Yes, You Can Retire Up To 30% Wealthier

Questrade touched a nerve with financial advisors with a series of commercials highlighting how lower investment fees over time potentially means you can retire up to 30% wealthier. Financial advisor extraordinaire Jason Pereira acknowledged that Questrade was right to go after do-nothing advisors who collect fat commissions, but he claimed the 30% wealthier promise was unrealistic and borderline illegal.

Mr. Pereira’s argument is a good one. Advisors like him (and others who put a client’s best interests ahead of their own) can add tremendous value for clients, but not in the way you might think.

The old school notion of a financial advisor is of someone who adds value through their stock-picking prowess. But that argument falls flat when you see the evidence that the vast majority of actively managed funds fail to beat their benchmarks.

Indeed, investors are better off buying the entire market as cheaply as possible using index funds or ETFs.

PWL Capital’s Ben Felix once told me, “investing has been solved.” “The way for advisors to add value is on planning, behaviour, and transformation.” With that in mind, I can get behind the idea that financial advisors with this mindset do have a net positive impact for their clients, even after fees.

Which brings me to the point of this article. Canadians have $1.6 trillion invested in mutual funds, most of which are of the expensive, actively managed variety. Those actively managed funds aren’t adding value – the vast majority will underperform their benchmark. Furthermore, most bank-advised clients aren’t getting value in other ways – financial planning, goal setting and prioritization, behavioural coaching, etc.

Traditional advisors are still selling (and charging for) investment expertise, but failing miserably at delivering excess returns while offering little-to-no value for things that would truly make a difference for their clients.

The easy answer is to pair a fee-only advisor with a low-cost investment solution (either a self-directed portfolio of globally diversified ETFs, or through an automated portfolio with a robo advisor). This way, you get the planning, coaching, and behavioural nudges you need to succeed financially, plus the benefit of lowering your investment fees. Win-win.

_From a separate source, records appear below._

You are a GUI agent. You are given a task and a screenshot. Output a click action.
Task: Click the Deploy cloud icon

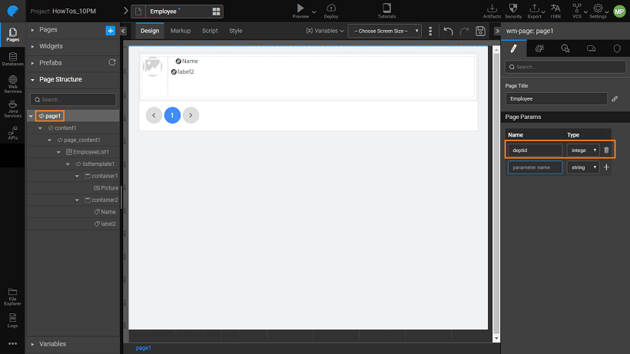coord(331,9)
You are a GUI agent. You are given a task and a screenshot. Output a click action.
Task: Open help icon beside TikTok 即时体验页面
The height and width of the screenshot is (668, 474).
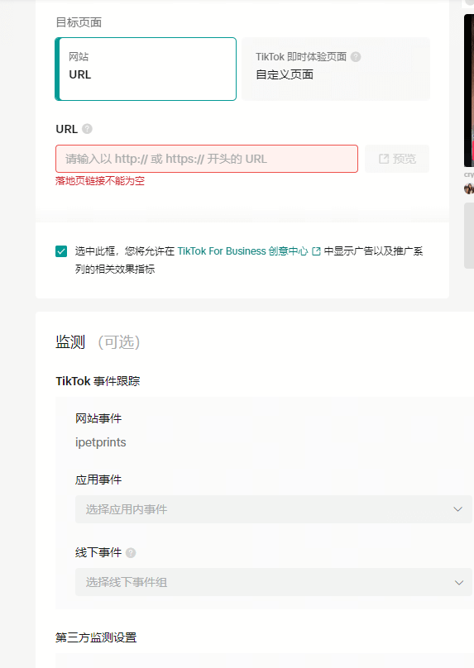tap(356, 57)
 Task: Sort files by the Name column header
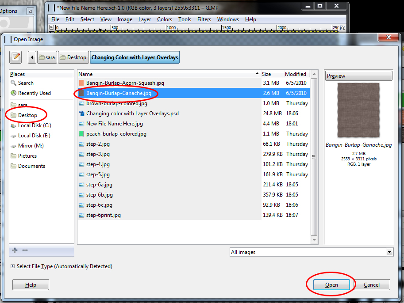[169, 74]
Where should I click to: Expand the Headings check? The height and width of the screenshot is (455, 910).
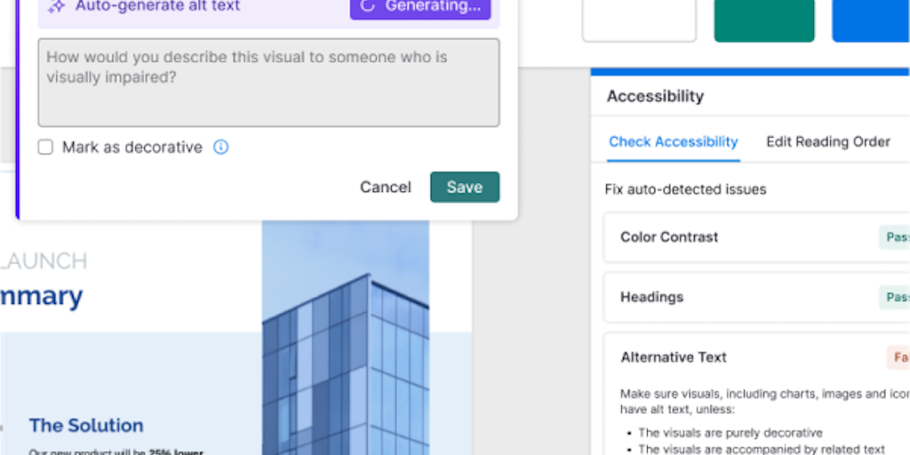tap(651, 297)
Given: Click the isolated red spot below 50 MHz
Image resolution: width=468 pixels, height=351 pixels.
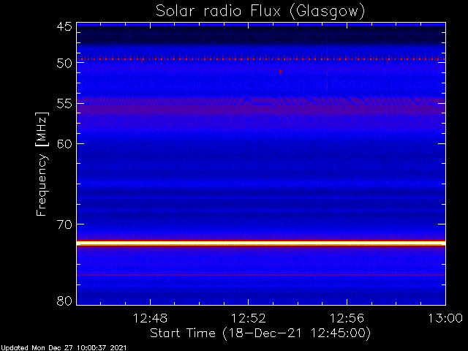Looking at the screenshot, I should click(280, 72).
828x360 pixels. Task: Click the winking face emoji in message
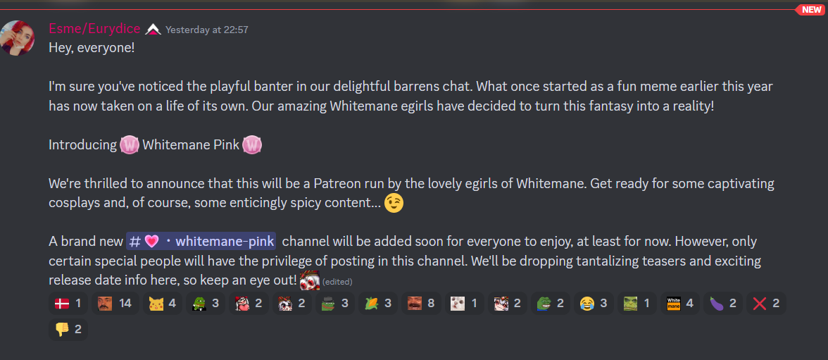pyautogui.click(x=394, y=204)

But the sad reality is that financial inertia is powerful and it’s easier to keep your investments at your bank, along with your chequing, savings, and mortgage. I get it.

Retire up to 30% wealthier without moving your investments

What if I told you that you can still retire up to 30% wealthier without moving your investments to a robo advisor or a DIY investment solution? The answer is sitting right there on the product shelf at your bank – yet rarely if ever talked about by your financial advisor.

I’m talking about index funds. That’s right. Every big bank has a suite of index mutual funds available to investors. These funds charge between one-sixth to one-half the cost of the actively managed mutual funds that are typically sold to Canadian investors.

I’ve monitored and tracked the performance of big bank index funds and their actively managed mutual fund cousins for more than 10 years, and in every single case (when comparing to identical benchmarks), the lower cost index funds outperform the active funds.

So, all you need to do is walk into your bank branch, sit down with your advisor, and ask (no, demand) to move your portfolio from actively managed mutual funds to their index fund equivalents.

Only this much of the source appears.